Kokulu gülün Osmanlı tıbbındaki yeri, gül ve gül suyunun tedavi edici ve doğal güzelleştirici özelliklerinin yanı sıra Osmanlı döneminde kahve ikramlarının olmazsaolmazıdır. Misafirlerin rahatlamalarını sağlamak için kullanılan gül suyunu ve kahve içimi öncesi ağızları tatlandıran sarayın en değerli reçeli olan gül reçelini yapmak için saray bahçesinde bol miktarda gül yetiştirilmiştir.
Haziran ayının ortalarına kadar, Isparta güllerin kokularının doruk noktasında olduğu bir dönemdir. Bu dönemde toplanan gül yaprakları en çok gül reçeli yapılarak değerlendirilebilir. Ancak gül yapraklarının zihinlere kazınan kokusunu çok daha farklı bir şekilde de muhafaza etmek mümkün. Eğer önümüzdeki haftalarda taze gül yaprakları temin edebilirseniz, bu yaprakları yıkayıp, çok iyi bir şekilde kurulayın.

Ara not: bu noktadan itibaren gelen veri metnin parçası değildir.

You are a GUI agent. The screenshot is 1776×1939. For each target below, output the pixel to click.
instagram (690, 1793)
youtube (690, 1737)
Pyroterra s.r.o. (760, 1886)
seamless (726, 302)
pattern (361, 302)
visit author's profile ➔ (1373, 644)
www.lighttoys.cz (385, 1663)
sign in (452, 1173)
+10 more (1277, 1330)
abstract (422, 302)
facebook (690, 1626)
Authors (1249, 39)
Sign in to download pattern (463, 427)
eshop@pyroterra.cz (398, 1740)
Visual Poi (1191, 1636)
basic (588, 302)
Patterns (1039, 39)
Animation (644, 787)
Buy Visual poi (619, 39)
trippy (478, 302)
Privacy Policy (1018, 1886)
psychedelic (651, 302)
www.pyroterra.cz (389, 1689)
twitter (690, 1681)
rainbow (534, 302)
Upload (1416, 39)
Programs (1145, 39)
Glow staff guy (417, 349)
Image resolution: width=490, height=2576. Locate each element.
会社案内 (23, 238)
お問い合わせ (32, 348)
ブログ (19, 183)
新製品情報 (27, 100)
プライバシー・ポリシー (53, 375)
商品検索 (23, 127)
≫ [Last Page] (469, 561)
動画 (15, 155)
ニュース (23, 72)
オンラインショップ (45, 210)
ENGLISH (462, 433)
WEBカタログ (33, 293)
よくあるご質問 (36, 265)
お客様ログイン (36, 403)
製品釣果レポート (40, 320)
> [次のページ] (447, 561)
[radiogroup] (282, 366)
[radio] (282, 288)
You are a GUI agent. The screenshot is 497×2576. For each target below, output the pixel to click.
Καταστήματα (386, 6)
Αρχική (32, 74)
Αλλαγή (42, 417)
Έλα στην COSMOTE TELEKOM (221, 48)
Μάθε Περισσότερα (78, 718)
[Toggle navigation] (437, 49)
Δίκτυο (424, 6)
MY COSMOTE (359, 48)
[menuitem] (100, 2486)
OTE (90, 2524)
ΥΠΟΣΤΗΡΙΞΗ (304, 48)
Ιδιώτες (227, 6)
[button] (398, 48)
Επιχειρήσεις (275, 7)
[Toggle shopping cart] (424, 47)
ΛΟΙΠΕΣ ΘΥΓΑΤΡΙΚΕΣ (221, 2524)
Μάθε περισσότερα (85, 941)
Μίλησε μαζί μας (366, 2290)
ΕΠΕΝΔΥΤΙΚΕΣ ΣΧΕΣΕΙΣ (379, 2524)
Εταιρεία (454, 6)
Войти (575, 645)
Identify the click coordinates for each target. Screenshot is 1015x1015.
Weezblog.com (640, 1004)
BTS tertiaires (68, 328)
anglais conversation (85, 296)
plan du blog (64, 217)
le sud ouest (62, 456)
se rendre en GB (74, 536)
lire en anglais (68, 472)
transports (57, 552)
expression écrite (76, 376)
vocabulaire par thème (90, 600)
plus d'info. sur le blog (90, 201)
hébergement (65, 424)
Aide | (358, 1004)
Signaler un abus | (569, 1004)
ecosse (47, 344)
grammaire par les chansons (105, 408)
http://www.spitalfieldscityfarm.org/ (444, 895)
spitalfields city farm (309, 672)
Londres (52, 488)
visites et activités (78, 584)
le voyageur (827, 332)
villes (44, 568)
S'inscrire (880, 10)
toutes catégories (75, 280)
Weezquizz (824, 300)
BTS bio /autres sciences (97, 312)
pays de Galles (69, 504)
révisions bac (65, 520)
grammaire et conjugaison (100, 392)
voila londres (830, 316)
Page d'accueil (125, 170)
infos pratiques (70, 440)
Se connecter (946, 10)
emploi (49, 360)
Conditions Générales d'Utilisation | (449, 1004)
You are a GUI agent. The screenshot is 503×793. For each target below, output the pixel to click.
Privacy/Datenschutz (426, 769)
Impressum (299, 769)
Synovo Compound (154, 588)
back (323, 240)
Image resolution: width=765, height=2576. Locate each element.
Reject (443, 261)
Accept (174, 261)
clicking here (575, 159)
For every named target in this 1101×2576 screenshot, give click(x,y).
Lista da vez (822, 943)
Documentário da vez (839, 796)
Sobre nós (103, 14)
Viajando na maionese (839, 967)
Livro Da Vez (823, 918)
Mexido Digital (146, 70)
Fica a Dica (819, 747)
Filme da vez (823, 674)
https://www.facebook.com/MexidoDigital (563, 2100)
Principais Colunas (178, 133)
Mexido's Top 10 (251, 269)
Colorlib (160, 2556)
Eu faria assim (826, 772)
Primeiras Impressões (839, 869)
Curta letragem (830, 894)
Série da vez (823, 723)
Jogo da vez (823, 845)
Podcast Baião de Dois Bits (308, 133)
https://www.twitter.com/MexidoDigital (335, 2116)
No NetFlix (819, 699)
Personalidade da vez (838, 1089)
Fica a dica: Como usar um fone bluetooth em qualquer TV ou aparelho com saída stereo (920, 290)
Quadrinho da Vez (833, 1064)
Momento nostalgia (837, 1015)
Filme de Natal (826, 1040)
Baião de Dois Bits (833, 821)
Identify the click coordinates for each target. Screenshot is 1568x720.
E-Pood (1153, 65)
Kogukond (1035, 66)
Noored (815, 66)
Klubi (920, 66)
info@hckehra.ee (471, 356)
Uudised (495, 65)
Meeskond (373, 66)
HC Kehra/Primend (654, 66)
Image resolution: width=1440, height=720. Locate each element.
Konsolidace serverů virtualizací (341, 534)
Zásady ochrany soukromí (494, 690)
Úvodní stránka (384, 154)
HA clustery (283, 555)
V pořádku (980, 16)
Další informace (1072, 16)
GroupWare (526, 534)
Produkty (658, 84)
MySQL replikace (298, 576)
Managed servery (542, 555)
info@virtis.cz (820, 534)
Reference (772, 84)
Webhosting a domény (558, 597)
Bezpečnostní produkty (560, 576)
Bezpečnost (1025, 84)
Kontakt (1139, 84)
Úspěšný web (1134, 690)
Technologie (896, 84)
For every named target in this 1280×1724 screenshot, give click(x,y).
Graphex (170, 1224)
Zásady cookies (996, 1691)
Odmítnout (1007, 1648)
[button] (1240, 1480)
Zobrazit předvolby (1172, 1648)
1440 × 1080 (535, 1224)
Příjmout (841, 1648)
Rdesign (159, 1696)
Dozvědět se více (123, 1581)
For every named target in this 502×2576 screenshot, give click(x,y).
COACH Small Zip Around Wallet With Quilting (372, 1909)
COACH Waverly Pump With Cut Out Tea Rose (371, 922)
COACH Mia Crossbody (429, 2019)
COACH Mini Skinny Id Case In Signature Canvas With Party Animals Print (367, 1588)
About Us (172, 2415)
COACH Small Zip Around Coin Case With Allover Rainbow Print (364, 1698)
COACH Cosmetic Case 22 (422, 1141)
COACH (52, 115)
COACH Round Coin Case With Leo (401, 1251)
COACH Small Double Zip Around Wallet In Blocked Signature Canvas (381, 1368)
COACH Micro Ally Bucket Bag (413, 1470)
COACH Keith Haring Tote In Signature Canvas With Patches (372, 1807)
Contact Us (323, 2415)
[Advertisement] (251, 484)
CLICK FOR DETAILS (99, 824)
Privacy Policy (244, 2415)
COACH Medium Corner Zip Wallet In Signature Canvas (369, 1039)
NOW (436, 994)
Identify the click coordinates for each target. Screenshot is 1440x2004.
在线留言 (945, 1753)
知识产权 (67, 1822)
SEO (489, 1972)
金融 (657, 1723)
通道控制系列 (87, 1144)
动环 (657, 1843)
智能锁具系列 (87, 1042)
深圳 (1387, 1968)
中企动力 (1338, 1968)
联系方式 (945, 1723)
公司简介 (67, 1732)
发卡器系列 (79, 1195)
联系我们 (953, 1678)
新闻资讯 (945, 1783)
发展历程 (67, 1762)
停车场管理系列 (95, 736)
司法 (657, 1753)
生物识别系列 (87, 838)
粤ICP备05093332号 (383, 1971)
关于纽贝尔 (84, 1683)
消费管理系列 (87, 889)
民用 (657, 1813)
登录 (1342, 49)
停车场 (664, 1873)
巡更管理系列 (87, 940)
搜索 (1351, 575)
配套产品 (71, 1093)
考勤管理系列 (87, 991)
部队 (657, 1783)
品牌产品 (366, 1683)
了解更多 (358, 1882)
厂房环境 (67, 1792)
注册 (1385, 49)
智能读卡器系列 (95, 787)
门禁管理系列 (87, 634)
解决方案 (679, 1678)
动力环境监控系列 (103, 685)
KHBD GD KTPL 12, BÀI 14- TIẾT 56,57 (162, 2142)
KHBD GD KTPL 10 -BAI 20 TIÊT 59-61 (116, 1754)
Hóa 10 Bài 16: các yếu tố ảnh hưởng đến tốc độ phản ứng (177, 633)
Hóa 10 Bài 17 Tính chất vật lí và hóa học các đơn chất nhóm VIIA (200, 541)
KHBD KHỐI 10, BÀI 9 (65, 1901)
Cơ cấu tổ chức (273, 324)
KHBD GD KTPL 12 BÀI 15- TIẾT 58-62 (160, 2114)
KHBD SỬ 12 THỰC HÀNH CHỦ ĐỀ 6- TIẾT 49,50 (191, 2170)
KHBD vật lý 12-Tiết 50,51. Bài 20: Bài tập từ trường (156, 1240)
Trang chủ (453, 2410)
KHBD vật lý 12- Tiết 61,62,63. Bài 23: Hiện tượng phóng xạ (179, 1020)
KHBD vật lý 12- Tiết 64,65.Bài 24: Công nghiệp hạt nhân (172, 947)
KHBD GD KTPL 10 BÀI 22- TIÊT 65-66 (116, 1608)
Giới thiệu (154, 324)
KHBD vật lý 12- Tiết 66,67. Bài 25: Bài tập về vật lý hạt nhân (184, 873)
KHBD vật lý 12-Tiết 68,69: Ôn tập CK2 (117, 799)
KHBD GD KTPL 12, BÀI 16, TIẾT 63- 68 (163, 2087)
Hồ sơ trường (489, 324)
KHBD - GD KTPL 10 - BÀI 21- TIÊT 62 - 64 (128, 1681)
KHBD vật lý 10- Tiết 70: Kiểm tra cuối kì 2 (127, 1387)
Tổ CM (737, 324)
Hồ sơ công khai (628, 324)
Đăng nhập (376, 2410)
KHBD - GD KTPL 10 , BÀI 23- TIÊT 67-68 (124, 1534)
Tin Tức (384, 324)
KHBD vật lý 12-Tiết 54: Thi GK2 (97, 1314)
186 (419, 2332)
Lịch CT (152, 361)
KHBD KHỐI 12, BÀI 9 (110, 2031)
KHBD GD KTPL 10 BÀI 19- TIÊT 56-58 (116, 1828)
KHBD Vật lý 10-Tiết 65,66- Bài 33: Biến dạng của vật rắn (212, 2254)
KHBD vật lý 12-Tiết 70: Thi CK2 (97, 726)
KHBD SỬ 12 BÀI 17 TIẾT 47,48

Sonra küçük bir makas yardımı ile yaprağın çiçeğe bağlandığı tarafındaki beyaz sert kısmı kesin. Bütün gül yapraklarına bu işlemi uyguladıktan sonra gül yapraklarını teker teker ister beyaz toz şeker, isterseniz de esmer şeker ile nazikçe ovun. Yapraklar hafifçe sulanmaya ve yumuşamaya başlayınca bir kavanoza mümkünse hiç boşluk kalmayacak şekilde sıkıştırarak yerleştirin. Kavanozun kapağını sıkıca kapatın ve buzdolabına kaldırın. Artık elinizde bulunan bu gül yaprakları ile hem gülün zarif kokusunu hem de lezzetini içine hapsetmiş olacak ve uzun süre muhafaza edebileceksiniz. Bu şekerlenmiş gül yapraklarını tatlılarınıza gül aroması vermek için kullanabilirsiniz. Örneğin, irmik helvası, su muhallebisi, veya sütlü tatlılar gibi birçok tatlıya eklenerek tatlıların aroması ve tadı zenginleştirilebilir. Bu kullanımların yanı sıra, gül yapraklarını ayrıca içeceklerde de kullanılabilirsiniz. Özellikle yaz aylarında limonata, şerbet gibi serinletici içeceklerde veya bazı kokteyllere eşsiz bir tat ve koku katmak için kullanabilirsiniz.